06/01/2026
Cari tutti,
avrei voluto dedicarvi un video di auguri, ma sono senza voce da qualche giorno!
Prendo questo tempo come il tempo del silenzio. Un tempo del silenzio che si fa tempo di ascolto. Tempo per osservare quante energie si perdono nella compulsione di dare risposte, di intervenire.
Fare silenzio è fare spazio. L'esistenza si manifesta nella sua realtà.
Fare silenzio significa non darsi più di tanto importanza. Le parole esprimono generalmente il racconto di memorie acquisite.
Fare silenzio è lasciar andare l'impulso, rimanere stabili.
Il silenzio è la risposta, quando consapevolizzi la tua ignoranza.
Dal silenzio puoi osservare quanto siano ripetitivi certi pensieri, che poi diventano azioni, che diventano abitudini.
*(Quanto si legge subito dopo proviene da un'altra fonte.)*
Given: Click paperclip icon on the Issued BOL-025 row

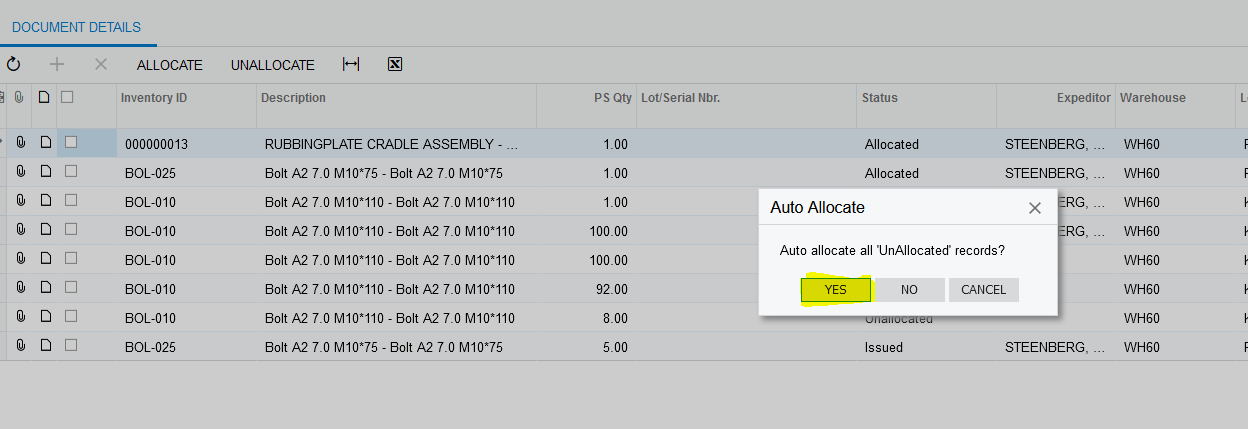Looking at the screenshot, I should point(20,347).
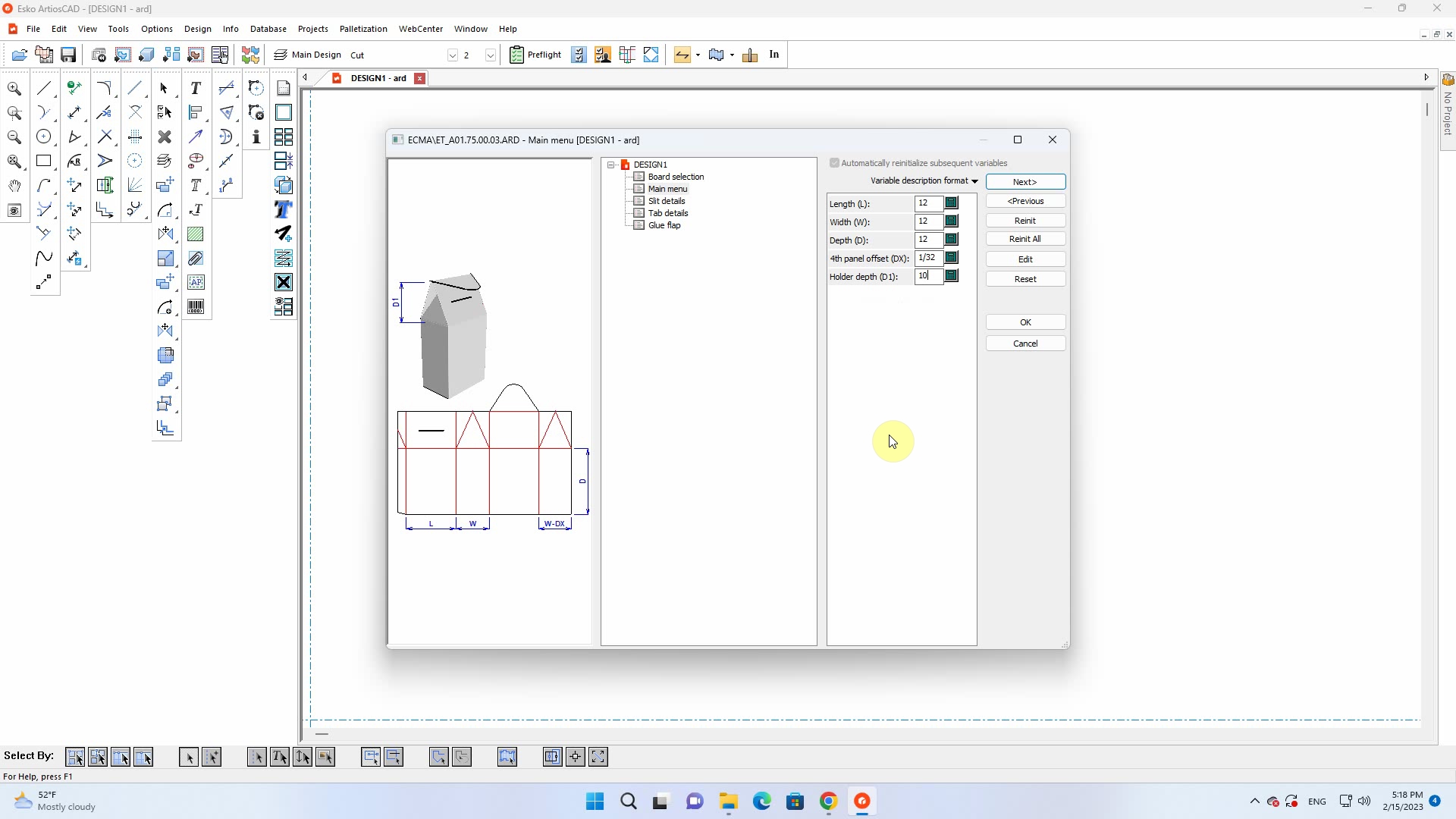Expand DESIGN1 tree in panel

611,164
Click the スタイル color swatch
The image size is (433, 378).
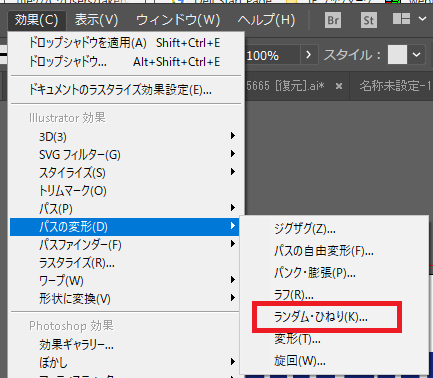point(397,55)
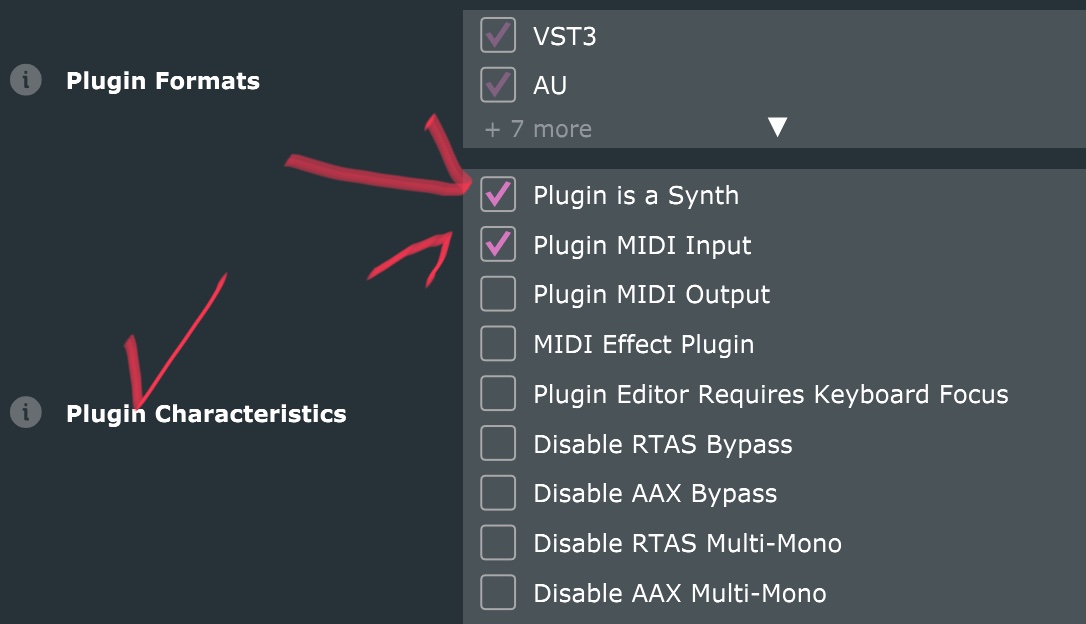The width and height of the screenshot is (1086, 624).
Task: Tick Disable AAX Bypass checkbox
Action: 498,493
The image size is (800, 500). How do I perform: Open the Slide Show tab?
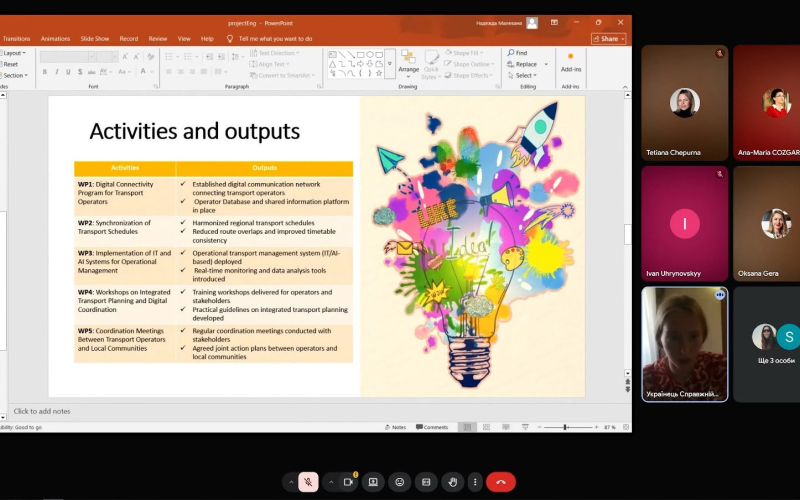pyautogui.click(x=94, y=38)
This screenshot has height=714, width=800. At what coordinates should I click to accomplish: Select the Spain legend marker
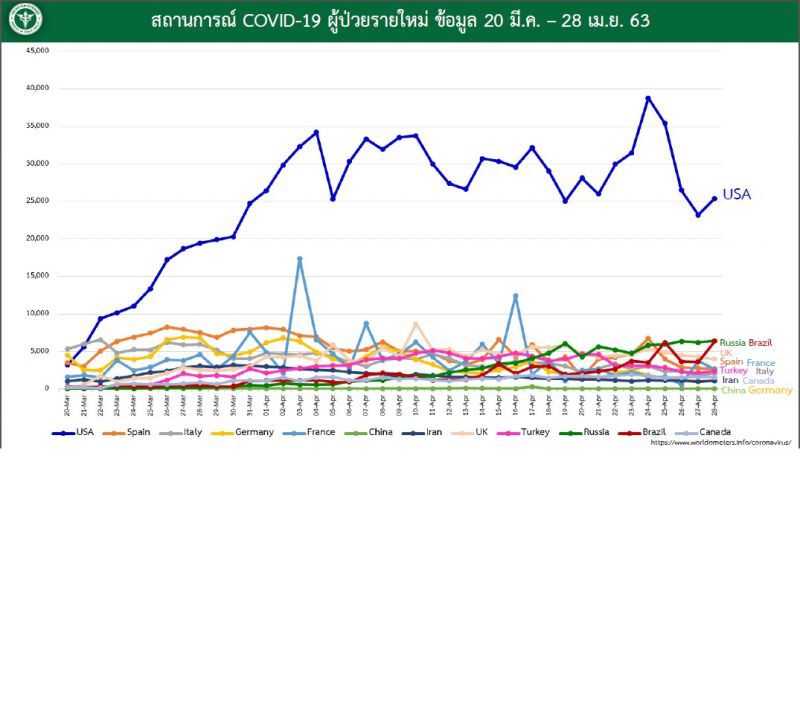[x=114, y=433]
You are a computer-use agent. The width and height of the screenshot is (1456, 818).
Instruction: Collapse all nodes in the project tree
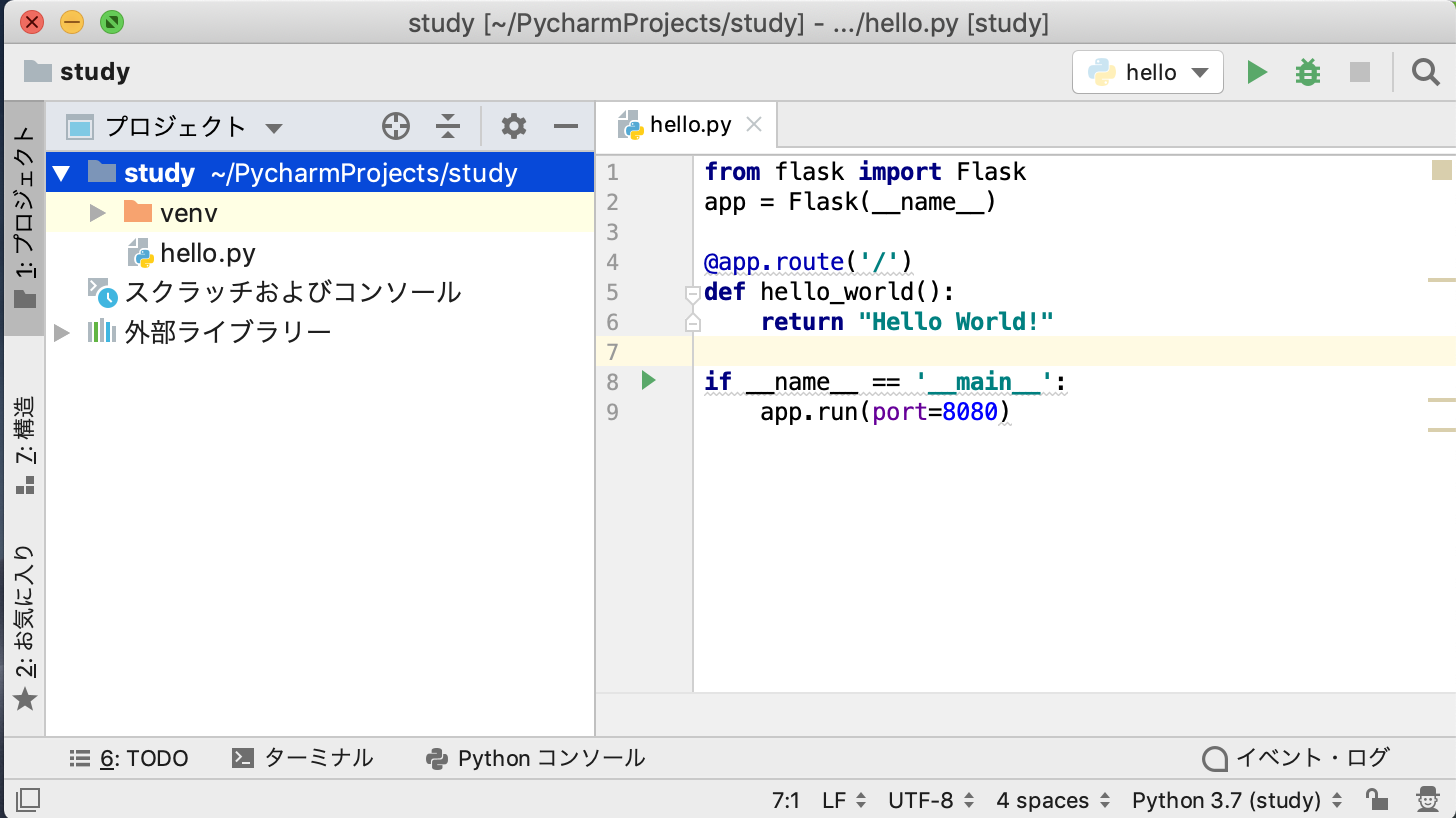tap(447, 126)
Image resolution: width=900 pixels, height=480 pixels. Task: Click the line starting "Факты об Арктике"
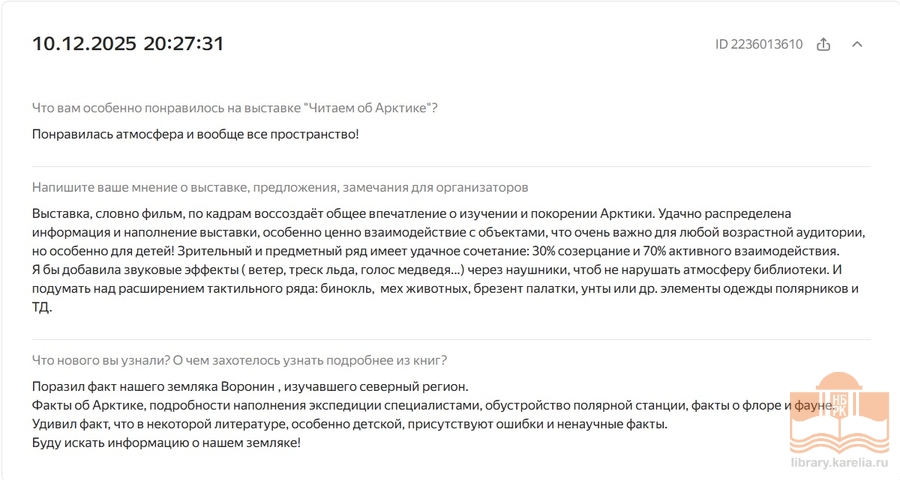pyautogui.click(x=432, y=405)
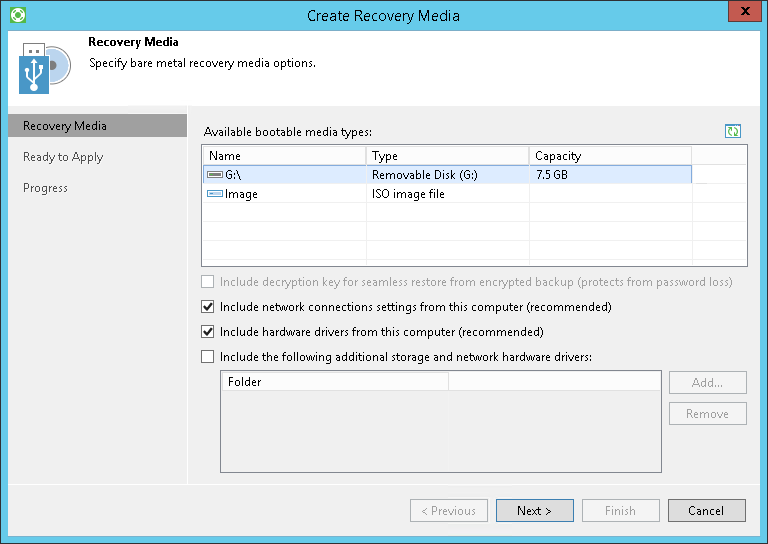Disable network connections settings checkbox
This screenshot has width=768, height=544.
click(x=208, y=307)
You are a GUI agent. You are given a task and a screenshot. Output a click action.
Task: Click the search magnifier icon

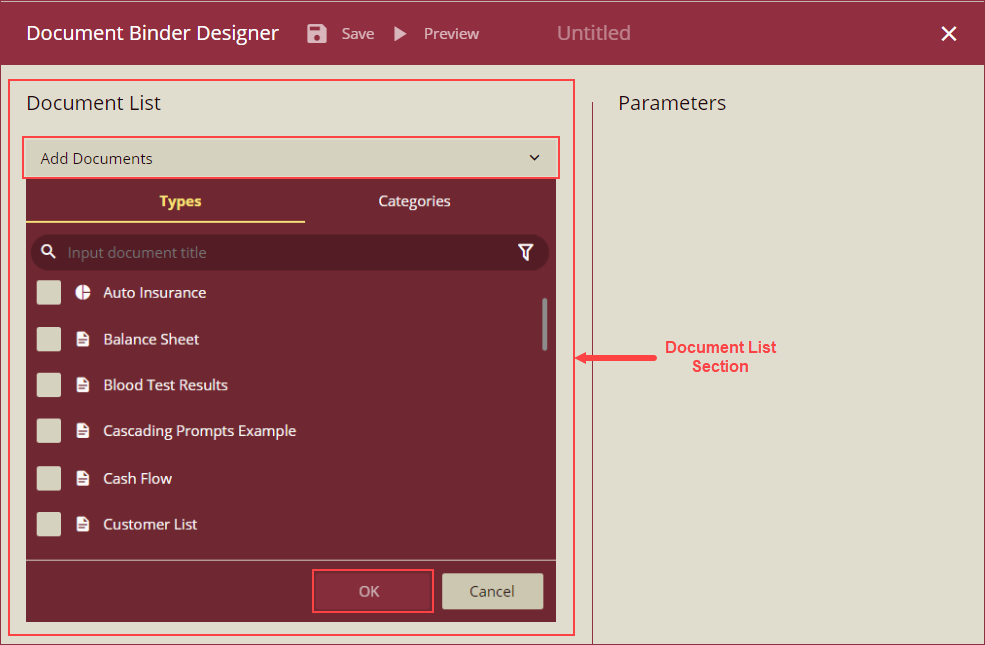(48, 252)
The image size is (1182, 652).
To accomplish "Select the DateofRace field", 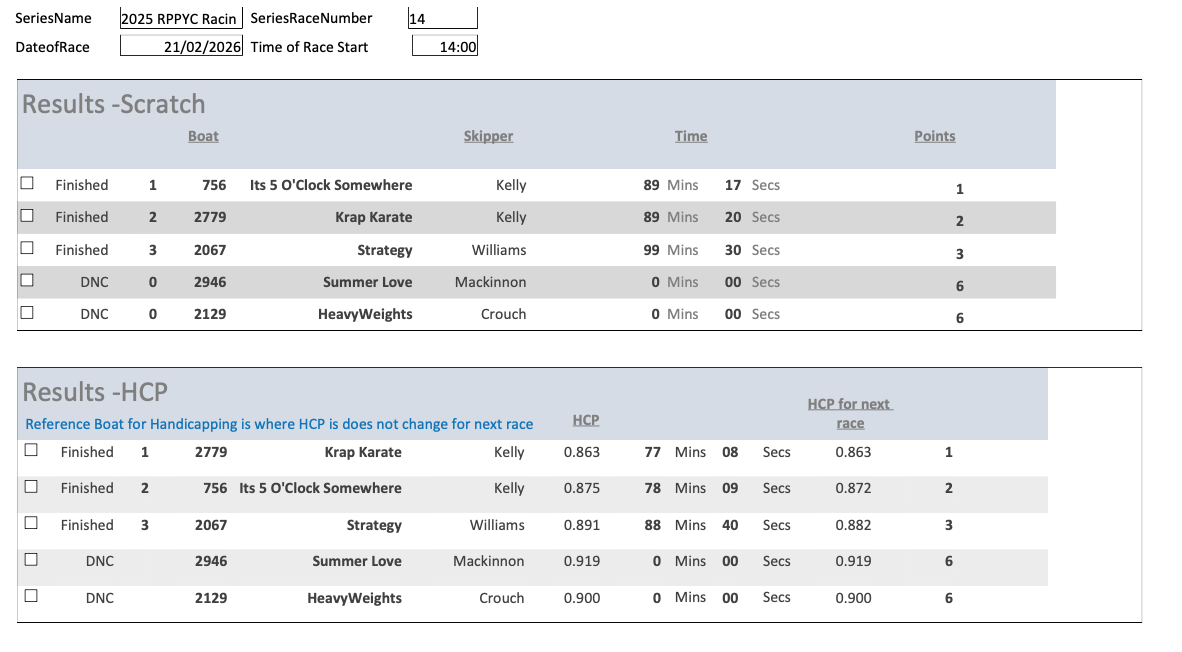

In una certa forma, anche l'inizio di un nuovo anno lo è.
È un ciclo, ed ogni ciclo è ripetizione. Tuttavia tempo e spazio sono parametri della mente.
Allora il mio augurio è che venga un tempo di consapevolezza, lontano da memorie e condizionamenti passati.
Che sia un tempo di espansione, ma verso l'interno.
Che sia il tempo non per domandarsi 'Chissà cosa questo anno mi riserverà', ma 'Cosa voglio manifestare io nella mia vita? ', come creatore, come manifestazione della parte divina di cui ognuno di noi è espressione.
Con cura, dedizione, fiducia, compassione e amore...il fiore giusto sboccerà.
Che sia un anno di consapevolezza e di pace.